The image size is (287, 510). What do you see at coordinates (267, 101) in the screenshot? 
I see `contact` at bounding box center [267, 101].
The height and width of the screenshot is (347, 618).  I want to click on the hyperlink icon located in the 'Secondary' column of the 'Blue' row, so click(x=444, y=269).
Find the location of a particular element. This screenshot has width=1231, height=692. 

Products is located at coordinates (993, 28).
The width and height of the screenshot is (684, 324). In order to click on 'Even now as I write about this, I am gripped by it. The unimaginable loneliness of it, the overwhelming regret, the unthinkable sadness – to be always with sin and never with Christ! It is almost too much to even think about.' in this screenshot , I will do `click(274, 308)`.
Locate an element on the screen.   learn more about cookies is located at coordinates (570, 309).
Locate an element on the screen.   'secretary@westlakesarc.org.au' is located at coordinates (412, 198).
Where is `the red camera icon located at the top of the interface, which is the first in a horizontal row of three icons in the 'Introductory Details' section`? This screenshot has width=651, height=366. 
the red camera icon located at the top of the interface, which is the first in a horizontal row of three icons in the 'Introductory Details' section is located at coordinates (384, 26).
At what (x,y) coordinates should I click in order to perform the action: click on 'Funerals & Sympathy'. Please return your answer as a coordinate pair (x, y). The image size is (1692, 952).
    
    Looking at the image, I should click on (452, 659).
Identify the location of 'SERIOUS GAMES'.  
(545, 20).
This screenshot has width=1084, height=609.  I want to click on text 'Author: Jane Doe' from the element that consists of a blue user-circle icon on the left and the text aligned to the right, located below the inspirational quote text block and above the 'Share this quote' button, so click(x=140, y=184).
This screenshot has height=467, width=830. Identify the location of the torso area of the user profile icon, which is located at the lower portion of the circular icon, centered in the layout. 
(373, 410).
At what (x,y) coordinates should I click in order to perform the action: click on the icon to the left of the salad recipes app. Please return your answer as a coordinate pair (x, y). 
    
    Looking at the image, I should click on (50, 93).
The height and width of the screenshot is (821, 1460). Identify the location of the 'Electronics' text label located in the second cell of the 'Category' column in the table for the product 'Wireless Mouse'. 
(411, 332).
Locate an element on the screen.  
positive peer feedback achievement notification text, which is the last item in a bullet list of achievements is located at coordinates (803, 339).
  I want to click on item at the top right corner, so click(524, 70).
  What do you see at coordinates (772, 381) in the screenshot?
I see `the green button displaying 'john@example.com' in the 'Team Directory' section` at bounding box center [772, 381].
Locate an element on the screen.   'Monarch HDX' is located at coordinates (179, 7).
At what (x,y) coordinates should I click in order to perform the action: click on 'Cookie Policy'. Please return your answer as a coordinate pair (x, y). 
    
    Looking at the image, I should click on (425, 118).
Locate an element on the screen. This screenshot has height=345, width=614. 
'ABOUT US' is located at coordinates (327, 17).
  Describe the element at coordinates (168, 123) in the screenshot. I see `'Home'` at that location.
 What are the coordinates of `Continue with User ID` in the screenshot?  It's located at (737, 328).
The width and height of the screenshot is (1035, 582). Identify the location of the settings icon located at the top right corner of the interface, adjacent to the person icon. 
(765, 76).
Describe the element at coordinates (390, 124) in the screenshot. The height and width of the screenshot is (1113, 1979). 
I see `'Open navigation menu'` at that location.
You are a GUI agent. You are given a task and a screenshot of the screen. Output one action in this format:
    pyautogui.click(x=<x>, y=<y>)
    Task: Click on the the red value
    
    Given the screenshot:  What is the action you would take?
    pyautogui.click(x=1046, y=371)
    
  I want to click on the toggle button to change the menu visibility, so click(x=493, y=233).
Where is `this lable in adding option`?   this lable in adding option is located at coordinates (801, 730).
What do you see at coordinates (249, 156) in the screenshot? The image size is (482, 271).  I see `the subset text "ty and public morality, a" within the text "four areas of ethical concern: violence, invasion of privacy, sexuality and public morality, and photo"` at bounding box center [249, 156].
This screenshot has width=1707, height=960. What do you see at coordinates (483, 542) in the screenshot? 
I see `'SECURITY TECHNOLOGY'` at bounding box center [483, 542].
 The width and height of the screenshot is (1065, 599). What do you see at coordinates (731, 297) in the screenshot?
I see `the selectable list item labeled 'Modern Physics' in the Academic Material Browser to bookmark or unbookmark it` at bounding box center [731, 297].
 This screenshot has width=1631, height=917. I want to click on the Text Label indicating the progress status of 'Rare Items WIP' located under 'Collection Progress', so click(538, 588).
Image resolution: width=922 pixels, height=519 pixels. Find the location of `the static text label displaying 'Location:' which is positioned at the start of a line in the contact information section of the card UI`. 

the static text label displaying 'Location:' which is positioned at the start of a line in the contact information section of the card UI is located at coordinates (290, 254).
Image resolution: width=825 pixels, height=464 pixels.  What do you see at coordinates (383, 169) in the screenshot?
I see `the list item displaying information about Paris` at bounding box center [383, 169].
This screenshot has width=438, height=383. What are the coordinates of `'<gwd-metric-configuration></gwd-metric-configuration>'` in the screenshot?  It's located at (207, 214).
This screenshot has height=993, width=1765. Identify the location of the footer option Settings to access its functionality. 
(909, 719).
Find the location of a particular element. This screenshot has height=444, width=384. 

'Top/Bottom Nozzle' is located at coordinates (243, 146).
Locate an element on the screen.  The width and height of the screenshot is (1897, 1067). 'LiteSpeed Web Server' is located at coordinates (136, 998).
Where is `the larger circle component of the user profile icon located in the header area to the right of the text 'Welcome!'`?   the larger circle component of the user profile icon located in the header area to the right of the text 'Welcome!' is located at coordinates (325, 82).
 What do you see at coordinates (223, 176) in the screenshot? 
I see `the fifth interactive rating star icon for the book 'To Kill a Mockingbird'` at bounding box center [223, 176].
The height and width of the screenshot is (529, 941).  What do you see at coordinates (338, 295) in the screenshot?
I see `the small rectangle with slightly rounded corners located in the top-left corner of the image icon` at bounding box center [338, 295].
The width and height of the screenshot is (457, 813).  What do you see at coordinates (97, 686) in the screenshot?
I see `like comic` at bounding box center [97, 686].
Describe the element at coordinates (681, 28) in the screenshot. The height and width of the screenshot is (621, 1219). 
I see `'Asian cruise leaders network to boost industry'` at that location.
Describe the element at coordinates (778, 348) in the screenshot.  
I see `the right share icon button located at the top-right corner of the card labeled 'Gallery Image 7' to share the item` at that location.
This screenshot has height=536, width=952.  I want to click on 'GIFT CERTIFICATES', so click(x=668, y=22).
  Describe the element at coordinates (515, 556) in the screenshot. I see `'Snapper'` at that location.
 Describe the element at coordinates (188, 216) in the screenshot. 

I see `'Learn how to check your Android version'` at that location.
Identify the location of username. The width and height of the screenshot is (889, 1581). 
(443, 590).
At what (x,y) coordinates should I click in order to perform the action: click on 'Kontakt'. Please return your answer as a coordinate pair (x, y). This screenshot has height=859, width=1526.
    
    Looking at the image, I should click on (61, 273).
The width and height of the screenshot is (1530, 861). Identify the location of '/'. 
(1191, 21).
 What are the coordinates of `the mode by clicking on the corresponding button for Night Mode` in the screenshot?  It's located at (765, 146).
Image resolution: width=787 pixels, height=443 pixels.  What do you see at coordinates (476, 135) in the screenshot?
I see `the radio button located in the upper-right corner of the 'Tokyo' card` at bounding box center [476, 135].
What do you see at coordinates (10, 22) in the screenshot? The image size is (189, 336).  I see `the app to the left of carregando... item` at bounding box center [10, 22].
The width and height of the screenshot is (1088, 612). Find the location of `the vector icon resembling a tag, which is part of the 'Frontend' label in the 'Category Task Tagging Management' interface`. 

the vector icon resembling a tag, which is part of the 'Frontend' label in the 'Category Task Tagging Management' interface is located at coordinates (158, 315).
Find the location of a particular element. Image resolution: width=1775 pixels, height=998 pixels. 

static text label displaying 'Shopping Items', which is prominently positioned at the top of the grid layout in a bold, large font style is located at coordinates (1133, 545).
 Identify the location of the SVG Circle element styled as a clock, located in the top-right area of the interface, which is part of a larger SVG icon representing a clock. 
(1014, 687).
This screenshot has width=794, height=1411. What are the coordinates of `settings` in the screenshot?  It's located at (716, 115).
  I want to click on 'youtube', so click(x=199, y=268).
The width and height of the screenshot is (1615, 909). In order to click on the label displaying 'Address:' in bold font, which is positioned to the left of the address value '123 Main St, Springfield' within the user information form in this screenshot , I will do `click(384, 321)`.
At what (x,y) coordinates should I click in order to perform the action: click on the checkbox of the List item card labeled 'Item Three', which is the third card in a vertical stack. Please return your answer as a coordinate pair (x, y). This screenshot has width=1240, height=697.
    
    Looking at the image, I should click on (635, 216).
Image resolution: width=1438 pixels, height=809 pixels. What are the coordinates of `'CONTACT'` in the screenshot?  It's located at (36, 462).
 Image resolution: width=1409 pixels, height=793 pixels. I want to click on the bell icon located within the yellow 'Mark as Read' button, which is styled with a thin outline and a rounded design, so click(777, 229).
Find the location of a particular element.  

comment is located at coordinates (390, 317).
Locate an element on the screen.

(REQUIRED WORK):
Format the entries as a numbered list, starting at the first line and ending at the line that contains "coordinates (412, 198).", with blank lines left out.

(WRITTEN SOLUTION):
1. The image size is (287, 510). What do you see at coordinates (267, 101) in the screenshot? 
2. I see `contact` at bounding box center [267, 101].
3. The height and width of the screenshot is (347, 618).  I want to click on the hyperlink icon located in the 'Secondary' column of the 'Blue' row, so click(x=444, y=269).
4. Find the location of a particular element. This screenshot has width=1231, height=692. 
5. Products is located at coordinates (993, 28).
6. The width and height of the screenshot is (684, 324). In order to click on 'Even now as I write about this, I am gripped by it. The unimaginable loneliness of it, the overwhelming regret, the unthinkable sadness – to be always with sin and never with Christ! It is almost too much to even think about.' in this screenshot , I will do `click(274, 308)`.
7. Locate an element on the screen.   learn more about cookies is located at coordinates (570, 309).
8. Locate an element on the screen.   'secretary@westlakesarc.org.au' is located at coordinates (412, 198).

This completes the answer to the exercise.